Qatar enforces blanket ban on cryptocurrency trading

According to a news report published on 2nd January 2020 Qatar has imposed a blanket ban on cryptocurrency trading and any services that involve trading and transferring digital assets and using it as a payment mode.

While it is true that Bitcoin price has intrigued many and attracted investors from around the world in this next-generation investment option, with some countries even relying on it as a safe haven asset amid uncertain economic conditions, others have either yet to regulate it or, in some extreme cases, decided to restrict it completely.

Among the most notable is the Fifth Anti-Money Laundering Directive (5AMLD) imposed by the European Union last month, necessitating all crypto-related companies to adhere to more stringent anti-money laundering and know-your-customer procedures and closely tracking all transactions.

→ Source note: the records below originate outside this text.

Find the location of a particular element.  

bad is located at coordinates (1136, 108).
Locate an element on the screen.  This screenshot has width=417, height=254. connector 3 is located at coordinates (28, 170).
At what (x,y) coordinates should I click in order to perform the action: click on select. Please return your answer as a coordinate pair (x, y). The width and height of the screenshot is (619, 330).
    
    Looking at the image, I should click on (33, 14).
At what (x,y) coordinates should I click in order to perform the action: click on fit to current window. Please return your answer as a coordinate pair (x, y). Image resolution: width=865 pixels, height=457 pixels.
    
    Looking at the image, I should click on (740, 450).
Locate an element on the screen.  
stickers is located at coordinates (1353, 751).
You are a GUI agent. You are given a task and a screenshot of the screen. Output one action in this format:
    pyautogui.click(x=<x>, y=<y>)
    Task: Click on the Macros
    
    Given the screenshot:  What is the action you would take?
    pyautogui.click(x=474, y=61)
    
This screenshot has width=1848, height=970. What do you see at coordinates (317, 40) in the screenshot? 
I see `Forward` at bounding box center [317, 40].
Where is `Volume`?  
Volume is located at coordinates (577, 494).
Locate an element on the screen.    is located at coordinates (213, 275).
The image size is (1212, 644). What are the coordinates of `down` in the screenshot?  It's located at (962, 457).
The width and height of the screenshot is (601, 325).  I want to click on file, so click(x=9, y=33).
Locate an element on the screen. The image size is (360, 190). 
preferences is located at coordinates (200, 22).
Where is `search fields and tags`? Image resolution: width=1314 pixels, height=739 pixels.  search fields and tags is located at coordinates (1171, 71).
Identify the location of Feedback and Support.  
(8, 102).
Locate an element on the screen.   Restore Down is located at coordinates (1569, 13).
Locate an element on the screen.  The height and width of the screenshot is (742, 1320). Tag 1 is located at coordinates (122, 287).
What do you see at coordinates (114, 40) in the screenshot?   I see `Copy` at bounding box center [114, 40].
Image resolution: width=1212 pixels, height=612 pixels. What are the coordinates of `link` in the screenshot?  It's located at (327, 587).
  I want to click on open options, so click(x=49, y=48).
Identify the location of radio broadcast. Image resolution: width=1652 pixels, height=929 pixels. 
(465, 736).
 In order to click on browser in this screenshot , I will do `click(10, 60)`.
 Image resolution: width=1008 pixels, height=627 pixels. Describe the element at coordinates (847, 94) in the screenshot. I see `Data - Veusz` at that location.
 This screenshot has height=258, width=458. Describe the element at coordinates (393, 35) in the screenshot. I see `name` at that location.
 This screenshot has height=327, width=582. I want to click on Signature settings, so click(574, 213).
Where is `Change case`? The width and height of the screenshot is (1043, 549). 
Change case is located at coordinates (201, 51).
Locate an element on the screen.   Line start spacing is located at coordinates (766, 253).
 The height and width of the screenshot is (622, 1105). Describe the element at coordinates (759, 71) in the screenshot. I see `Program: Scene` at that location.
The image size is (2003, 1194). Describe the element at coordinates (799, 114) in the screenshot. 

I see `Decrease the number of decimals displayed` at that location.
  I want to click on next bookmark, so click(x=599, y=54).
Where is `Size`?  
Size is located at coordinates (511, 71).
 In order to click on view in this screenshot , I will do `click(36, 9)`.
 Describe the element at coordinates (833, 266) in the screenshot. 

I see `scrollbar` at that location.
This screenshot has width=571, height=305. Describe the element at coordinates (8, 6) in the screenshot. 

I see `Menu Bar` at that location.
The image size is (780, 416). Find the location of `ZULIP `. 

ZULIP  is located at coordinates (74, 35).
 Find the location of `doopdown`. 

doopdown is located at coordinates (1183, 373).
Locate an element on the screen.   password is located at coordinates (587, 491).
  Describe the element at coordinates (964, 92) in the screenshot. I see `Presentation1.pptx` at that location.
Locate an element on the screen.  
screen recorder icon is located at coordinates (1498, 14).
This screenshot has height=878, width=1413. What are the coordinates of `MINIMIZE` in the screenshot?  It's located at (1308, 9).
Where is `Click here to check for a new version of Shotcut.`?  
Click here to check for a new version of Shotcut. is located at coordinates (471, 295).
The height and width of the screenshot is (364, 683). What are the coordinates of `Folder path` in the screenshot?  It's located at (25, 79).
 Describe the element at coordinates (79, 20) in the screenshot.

It was initiatives such as this that claimed many victims, along with a well-established cryptocurrency mining platform, Simplecoin, who called it quits by succumbing to new Eu directive.

Now, Qatar seems to be the latest addition to the long list of countries, which also include the likes of India and China, that prohibit dealing with cryptocurrencies entirely.

Qatar outlaws cryptocurrency trading

The QFC regulatory body has issued a statement that mentions that QFC will longer permit virtual asset services and that anything acting as a substitute to the region’s national currency, enabling transmission and trading of value digitally, will face a blanket ban henceforth.

This implies that buying and selling of cryptocurrencies using fiat money, trading them in different forms, owning and storing them and involving oneself in the sale or purchase of virtual currencies will be actionable by law.

Why has Qatar become anti-crypto?

Although there was no mention of why QFC decided to assume such excessively hostile stance over crypto, it is likely that the region, like most other countries that have banned crypto, feels threatened by the decentralized nature of cryptocurrencies and regards it as a risk to national security and existing financial system.

Besides, the move doesn’t come as a surprise considering the fact that the middle eastern nation had already established a prohibition on Bitcoin trading in 2018 by labeling it as a highly volatile asset that is exceptionally prone to cyber-attacks and being used as a means to facilitate financial crimes.